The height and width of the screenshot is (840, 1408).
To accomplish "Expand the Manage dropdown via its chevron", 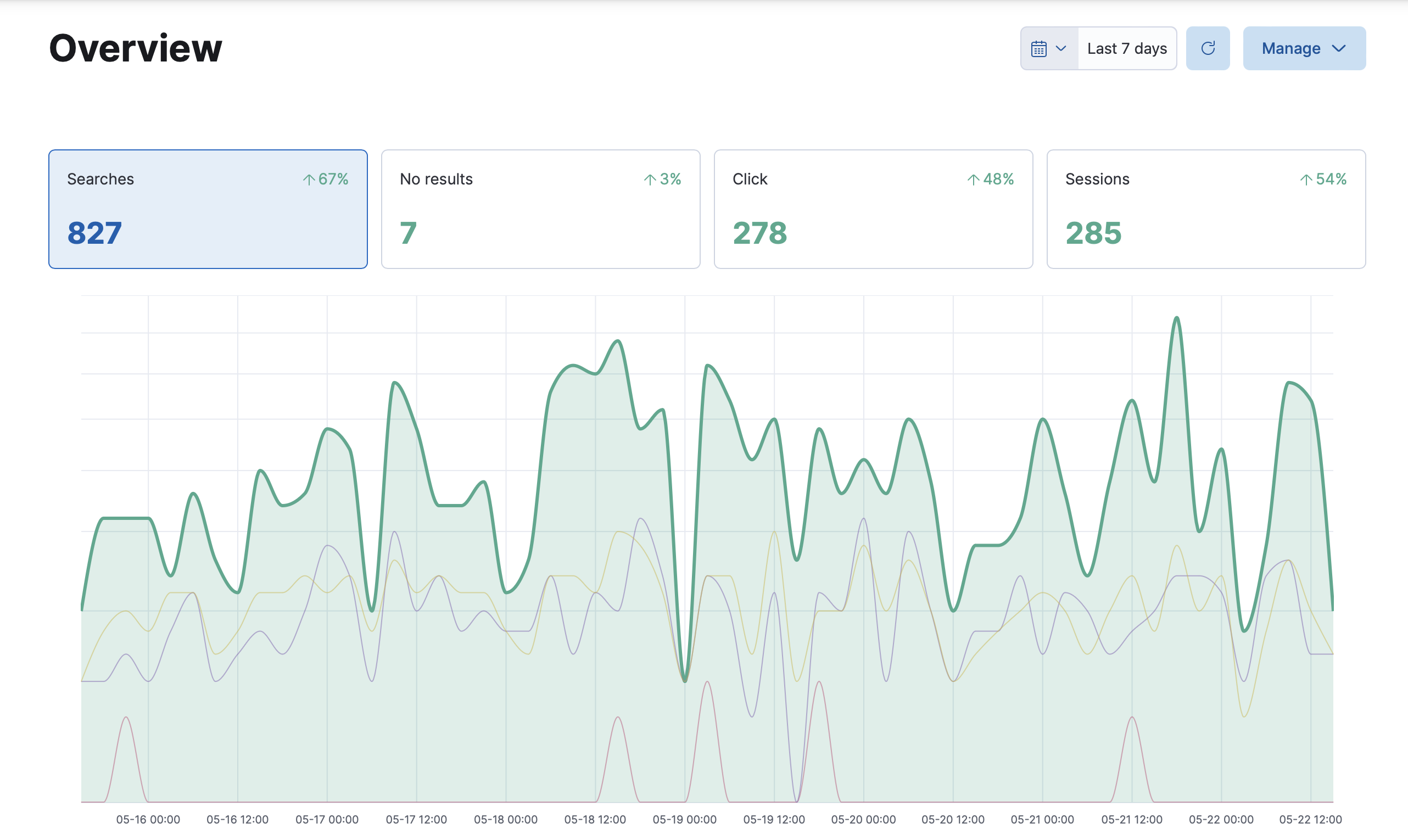I will [1339, 49].
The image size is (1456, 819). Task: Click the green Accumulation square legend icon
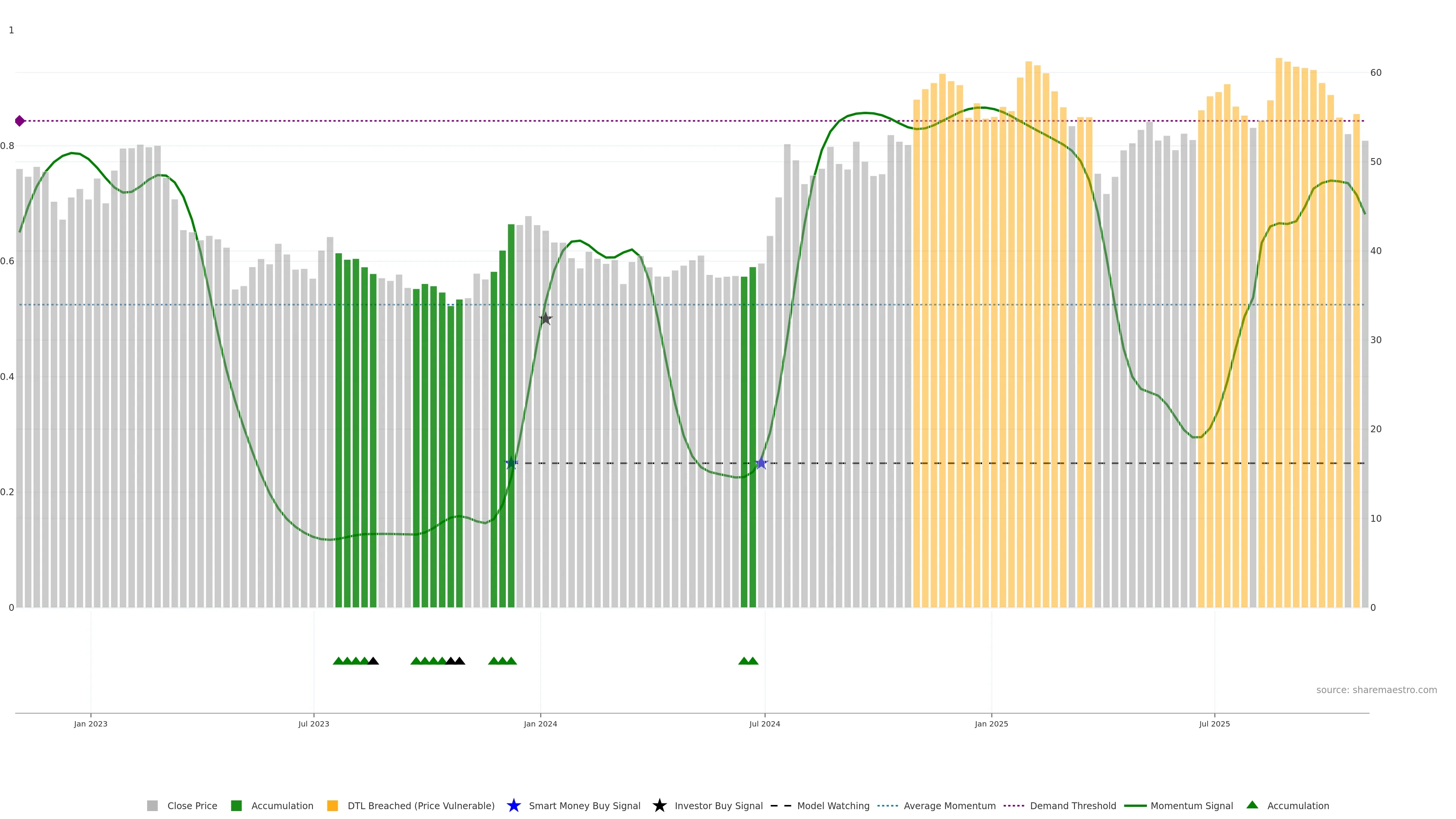coord(236,805)
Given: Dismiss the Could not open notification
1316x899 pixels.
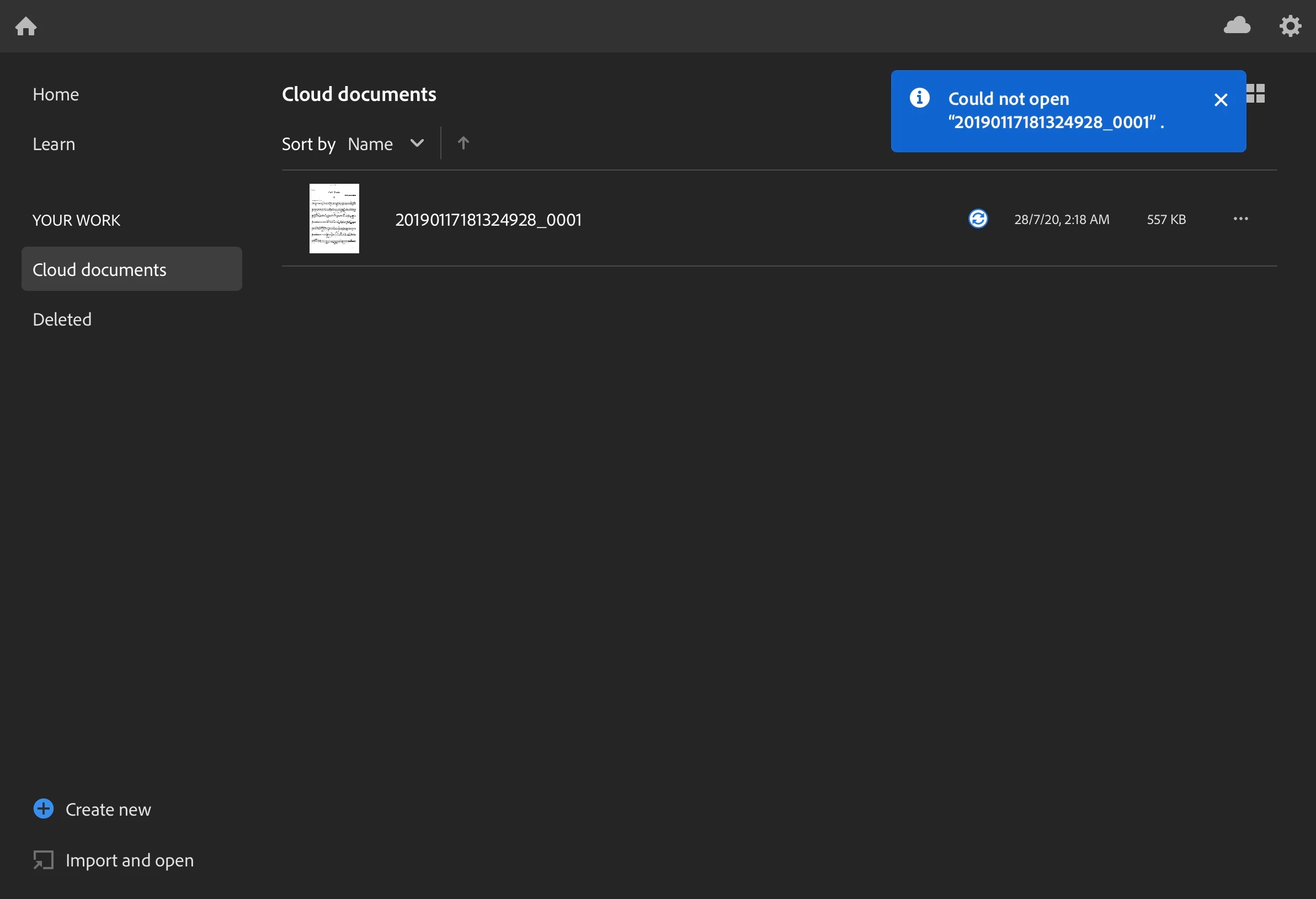Looking at the screenshot, I should [1221, 100].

----------------------------------------

WHAT YOU HAVE TO DO
Copy the lines of the records, beginning where the line containing "Given: Dismiss the" appears and continuing through the final line, exactly and with no pictures.

SOLUTION TO THIS TASK
Given: Dismiss the Could not open notification
1316x899 pixels.
Looking at the screenshot, I should [1221, 100].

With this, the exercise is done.